Contrast that number to 16 million iPhones and 7 million iPad sales for Apple overall in the first quarter (not just enterprise sales) and it appears that in every sector — government/public, private, enterprise — Apple is taking a larger piece of the pie.

That number could go even higher when iOS devices have official security certification under the National Institute of Standards and Technology's Federal Information Processing Standard 140-2 . The certification process can take two months or longer, according to a source at NIST's Cryptographic Module Validation Program. Currently, Apple has submitted iPhone, iPad and a data card (likely for its desktop and laptop PCs) for testing by the agency. Once the devices pass the laboratory testing, it could take one to two months to have the official FIPS stamp of approval on the devices. Once that happens, though, there will be little keeping the government sector from widely adopting iOS devices.

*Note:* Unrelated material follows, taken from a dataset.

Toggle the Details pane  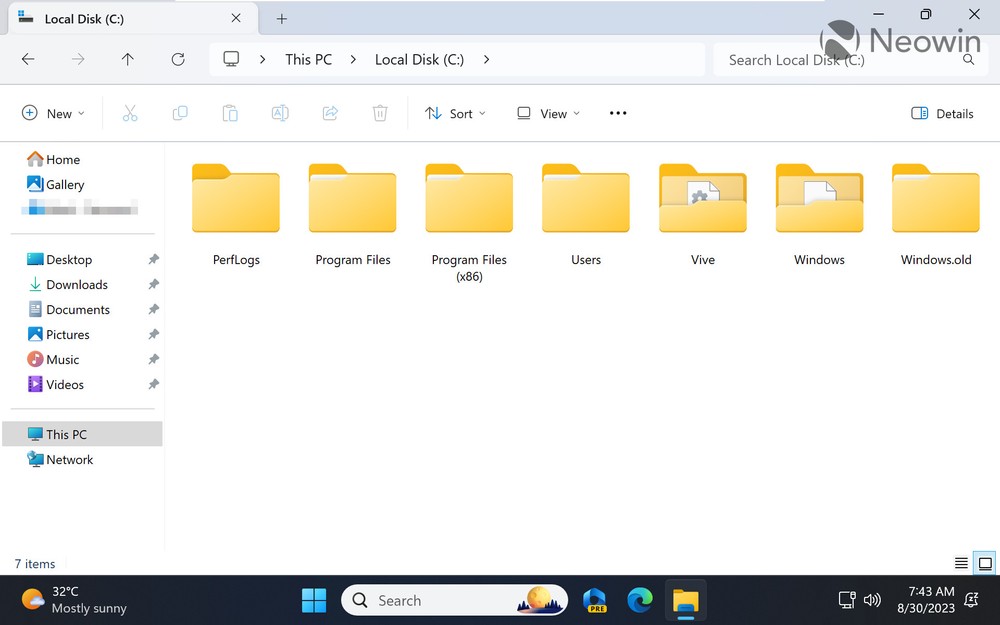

To help it succeed in the enterprise and federal sector, Apple has been working with integrators to move its product into those markets. Good Technology is an example of that, as are Unisys and Agilex.

Android has little, if any, federal government adoption at this point, and Microsoft fell out of Good Technology’s Top 10 enterprise operating systems. That does not take into account Windows Phone 7, which Good Technology does not yet have a contract to sell. Microsoft has said that it has sold 2 million of the devices since launching them on Nov. 8, 2010. Previous Windows CE (6.1/6.5) devices are falling out of favor at federal organizations as newer models from other companies force the phones into retirement.

Good Technology's report does not show the whole enterprise market, but it does highlight the distinct trends in mobile technology for the enterprise in 2010 and heading into 2011. The company was acquired by Motorola in 2006 and sold to mobile push e-mail company Visto in 2009. Visto renamed itself Good Technology shortly after.